Word and element location records »
* * * * *

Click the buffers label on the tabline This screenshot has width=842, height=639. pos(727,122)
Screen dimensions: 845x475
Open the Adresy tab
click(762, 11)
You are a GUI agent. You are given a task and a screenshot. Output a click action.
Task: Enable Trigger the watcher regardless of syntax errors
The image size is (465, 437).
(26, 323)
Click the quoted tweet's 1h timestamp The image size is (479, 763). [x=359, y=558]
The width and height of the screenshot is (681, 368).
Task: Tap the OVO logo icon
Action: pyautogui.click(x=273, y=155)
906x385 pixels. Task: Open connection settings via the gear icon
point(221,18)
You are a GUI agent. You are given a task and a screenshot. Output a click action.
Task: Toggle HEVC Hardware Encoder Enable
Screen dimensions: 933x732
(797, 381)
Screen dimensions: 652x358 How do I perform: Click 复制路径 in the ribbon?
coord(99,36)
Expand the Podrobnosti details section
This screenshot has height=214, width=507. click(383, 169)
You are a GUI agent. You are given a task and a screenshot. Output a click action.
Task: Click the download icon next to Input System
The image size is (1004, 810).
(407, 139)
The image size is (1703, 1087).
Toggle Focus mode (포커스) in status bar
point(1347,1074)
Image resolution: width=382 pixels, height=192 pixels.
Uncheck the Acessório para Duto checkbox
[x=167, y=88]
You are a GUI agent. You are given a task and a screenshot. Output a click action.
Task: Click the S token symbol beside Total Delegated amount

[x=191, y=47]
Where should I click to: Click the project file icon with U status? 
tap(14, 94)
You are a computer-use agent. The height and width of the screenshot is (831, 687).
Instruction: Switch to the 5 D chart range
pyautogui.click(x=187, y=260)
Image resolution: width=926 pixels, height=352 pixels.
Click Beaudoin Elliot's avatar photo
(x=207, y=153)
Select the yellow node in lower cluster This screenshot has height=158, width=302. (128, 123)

* * * * *

Set task » Convert the records from the line with "Expand the Podrobnosti details section" to the line with "point(1347,1074)" into a two-column CSV with the headers instruction and response. Give one row per record, with each field in double quotes and any line breaks replaced by spaces.

Exercise solution »
instruction,response
"Expand the Podrobnosti details section","This screenshot has height=214, width=507. click(383, 169)"
"You are a GUI agent. You are given a task and a screenshot. Output a click action. Task: Click the download icon next to Input System The image size is (1004, 810).","(407, 139)"
"The image size is (1703, 1087). Toggle Focus mode (포커스) in status bar","point(1347,1074)"